VW, so urteilte nun der BGH, sei der Fahrzeug-Käuferin gegenüber dem Grunde nach zum Schadensersatz wegen vorsätzlicher sittenwidriger Schädigung verpflichtet (hierzu auch unser Beitrag zum BGH-Urteil vom 25. Mai 2020, VI ZR 252/19).
Die betrogene Käuferin könne deshalb, wie sich aus dem genannten BGH-Urteil ergebe, Erstattung des Kaufpreises abzüglich der Nutzungsvorteile auf der Grundlage der gefahrenen Kilometer Zug um Zug gegen Übertragung des Fahrzeugs verlangen (sogenannter großer Schadensersatz).

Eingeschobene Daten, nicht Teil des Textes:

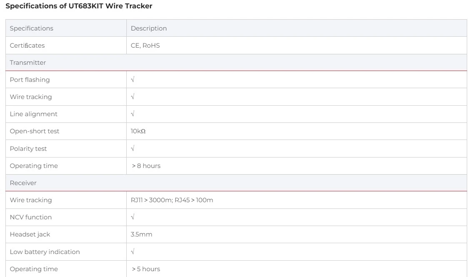Click the Certificates row label

tap(27, 46)
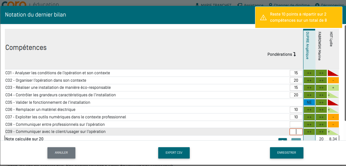346x166 pixels.
Task: Click the warning triangle icon in yellow notification
Action: point(263,18)
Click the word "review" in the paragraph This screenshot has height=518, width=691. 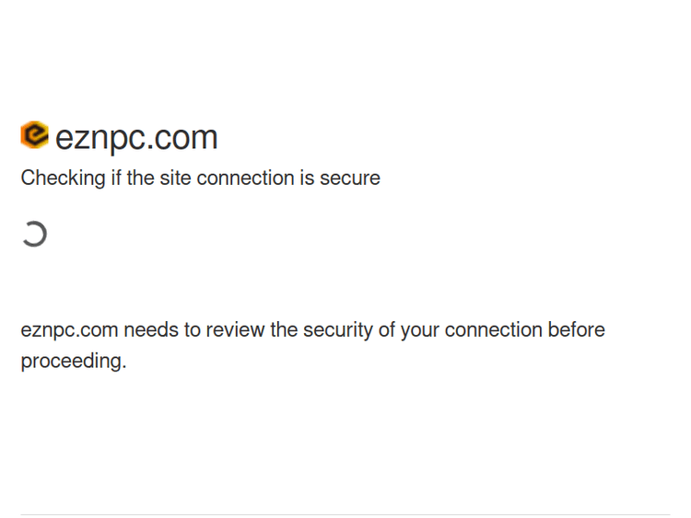[235, 330]
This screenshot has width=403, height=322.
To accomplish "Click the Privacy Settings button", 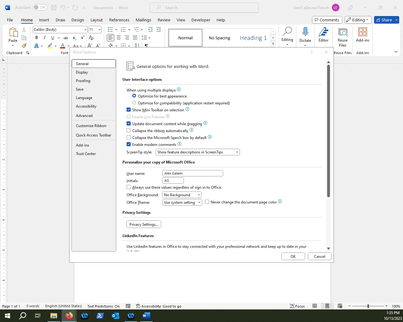I will click(144, 224).
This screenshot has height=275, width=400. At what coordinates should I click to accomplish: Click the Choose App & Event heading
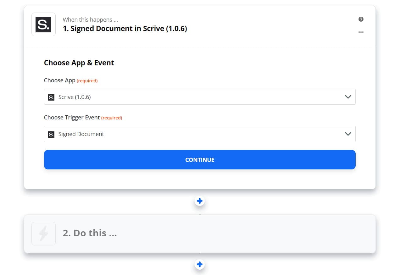[x=79, y=63]
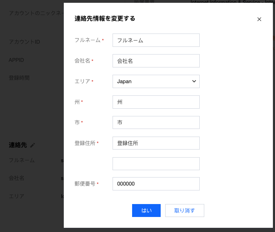
Task: Click the 州 label in the dialog
Action: (77, 102)
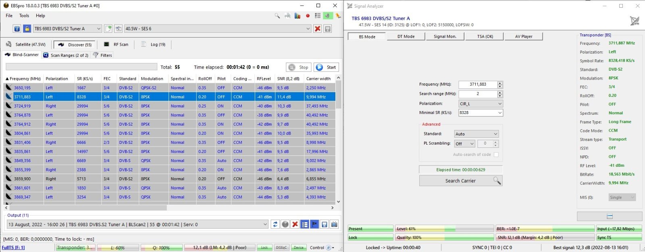Toggle the Auto-search of code checkbox
The height and width of the screenshot is (252, 645).
[496, 155]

Sie könne aber auch stattdessen das Fahrzeug behalten und von VW den Betrag ersetzt verlangen, um den sie das Fahrzeug – gemessen an dem objektiven Wert von Leistung und Gegenleistung – zu teuer erworben habe (sogenannter kleiner Schadensersatz). Für die Bemessung dieses kleinen Schadensersatzes sei zunächst der Vergleich der Werte von Leistung (Fahrzeug) und Gegenleistung (Kaufpreis) im Zeitpunkt des Vertragsschlusses maßgeblich.

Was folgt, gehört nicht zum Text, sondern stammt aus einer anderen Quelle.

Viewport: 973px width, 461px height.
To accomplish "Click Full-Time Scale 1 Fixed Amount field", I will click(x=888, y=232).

Sollte allerdings das Software-Update VWs, das gerade der Beseitigung der unzulässigen Prüfstanderkennungssoftware diene, das Fahrzeug aufgewertet haben, so sei dies im Rahmen der Vorteilsausgleichung zu berücksichtigen. Dabei seien in die Bewertung des Vorteils etwaige mit dem Software-Update verbundene Nachteile einzubeziehen, so der BGH. Ob und in welchem Umfang eine Differenz zwischen dem objektiven Wert des Fahrzeugs und dem Kaufpreis im Zeitpunkt des Kaufs bestanden habe und ob und inwieweit sich durch das Software-Update diese Wertdifferenz reduziert habe, muss noch im nunmehr folgenden Betragsverfahren festzustellen sein.